By Theodore D. Tomasi, Ph.D., Managing Principal, Business Director, Natural Resources and Enviromental Economics

Abstract

Decades of practice have demonstrated favorable outcomes when restoration is considered early in the remedial process, especially when parties have an opportunity to avoid litigation over natural resource damage (NRD) claims. However, these two separate processes are most often done sequentially – with clean up decisions for contaminated sites made during the remedial investigation and feasibility study process and restoration of injured resources during a subsequent natural resource damage assessment. Coordinating these processes offers many advantages for remediating and restoring hazardous waste sites. In this paper, we illustrate why this is true, and explore reasons why it is not practiced more universally. Coordination can generate savings by reducing the amount of time and money required to address natural resource damage claims and build trust among stakeholders. Yet, there are barriers to coordination, such as uncertainty over the benefits that restoration will generate, or the potential risk that undertaking coordination could be viewed as admitting to liability for harm to natural resources. Existing federal statutes also can be an obstacle because they bifurcate remediation and restoration. The economic, legal and policy issues relevant to the integration of remediation and restoration were examined, and how they might be used to encourage early coordination. Habitat equivalency analysis was used to illustrate the tangible natural resource service gains that can be achieved when the processes are coordinated. Selected site-specific examples were drawn upon where coordination occurred and documented. This information was augmented with the results of a survey of companies about their experience with coordination. Finally, we discuss the potential policy and legal approaches that might help bring remediation and restoration together and result in improved practices nationwide, and thereby provide benefits to industrial parties, government, and affected communities alike.

Introduction

Managing federal hazardous waste sites often involves two distinct processes: remediation (cleanup) initiated under the Remedial Investigation/Feasibility Study (RI/FS) process led by the US Environmental Protection Agency (EPA), and the restoration of injured natural resources under the natural resource damage (NRD) regime led by natural resource Trustees (Trustees). Whether these should be coordinated is a question that has been discussed for many years by potentially responsible parties (PRPs), state and federal regulators, and Trustees (Barnthouse and Stahl, 2002, 2017; Kapustka et al., 2015). Our argument is that, in most cases, the advantages of coordinating the remediation and restoration processes outweigh the disadvantages. Relevant illustrations are provided in support of the argument along with explanations of why coordination may not be practiced more universally.

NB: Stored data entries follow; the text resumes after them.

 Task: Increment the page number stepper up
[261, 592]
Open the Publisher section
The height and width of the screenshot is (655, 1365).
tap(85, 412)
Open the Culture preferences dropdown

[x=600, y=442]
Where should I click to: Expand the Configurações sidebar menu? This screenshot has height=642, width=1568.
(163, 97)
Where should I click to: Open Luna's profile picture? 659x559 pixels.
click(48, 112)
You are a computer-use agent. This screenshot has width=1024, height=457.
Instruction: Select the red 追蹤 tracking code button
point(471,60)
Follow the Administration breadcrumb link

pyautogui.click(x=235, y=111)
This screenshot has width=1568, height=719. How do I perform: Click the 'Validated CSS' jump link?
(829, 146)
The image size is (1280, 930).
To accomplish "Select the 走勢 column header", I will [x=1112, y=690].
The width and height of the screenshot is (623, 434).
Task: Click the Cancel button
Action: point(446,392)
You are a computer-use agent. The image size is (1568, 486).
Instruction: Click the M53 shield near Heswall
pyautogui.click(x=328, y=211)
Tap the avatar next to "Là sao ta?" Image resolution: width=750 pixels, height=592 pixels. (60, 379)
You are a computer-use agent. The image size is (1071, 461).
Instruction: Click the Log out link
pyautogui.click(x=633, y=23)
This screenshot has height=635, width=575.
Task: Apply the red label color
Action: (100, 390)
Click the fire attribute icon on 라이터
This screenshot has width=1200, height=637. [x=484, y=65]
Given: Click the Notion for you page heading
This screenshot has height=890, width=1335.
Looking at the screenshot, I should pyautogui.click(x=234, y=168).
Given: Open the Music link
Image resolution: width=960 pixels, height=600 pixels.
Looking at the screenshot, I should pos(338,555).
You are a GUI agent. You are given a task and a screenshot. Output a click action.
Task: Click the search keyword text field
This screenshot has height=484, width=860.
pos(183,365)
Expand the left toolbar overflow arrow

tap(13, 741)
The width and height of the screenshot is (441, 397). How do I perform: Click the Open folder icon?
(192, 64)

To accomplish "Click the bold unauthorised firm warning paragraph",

Our experience is that coordination is either rare, or not widely discussed in the literature. Four hazardous waste sites were examined – St. Paul Waterway, WA; DuPont Newport, DE; the Duwamish Waterway, WA and a federal facility site – where claims for remedial costs and NRD were brought under the Comprehensive Environmental Response, Compensation and Liability Act (CERCLA). These were selected because there was sufficient publicly available information to evaluate conditions that favor integrating remediation and restoration measures. To augment this information, we conducted an informal survey of approximately 50 companies on the frequency of coordination at their sites. Those results are provided in Section 3.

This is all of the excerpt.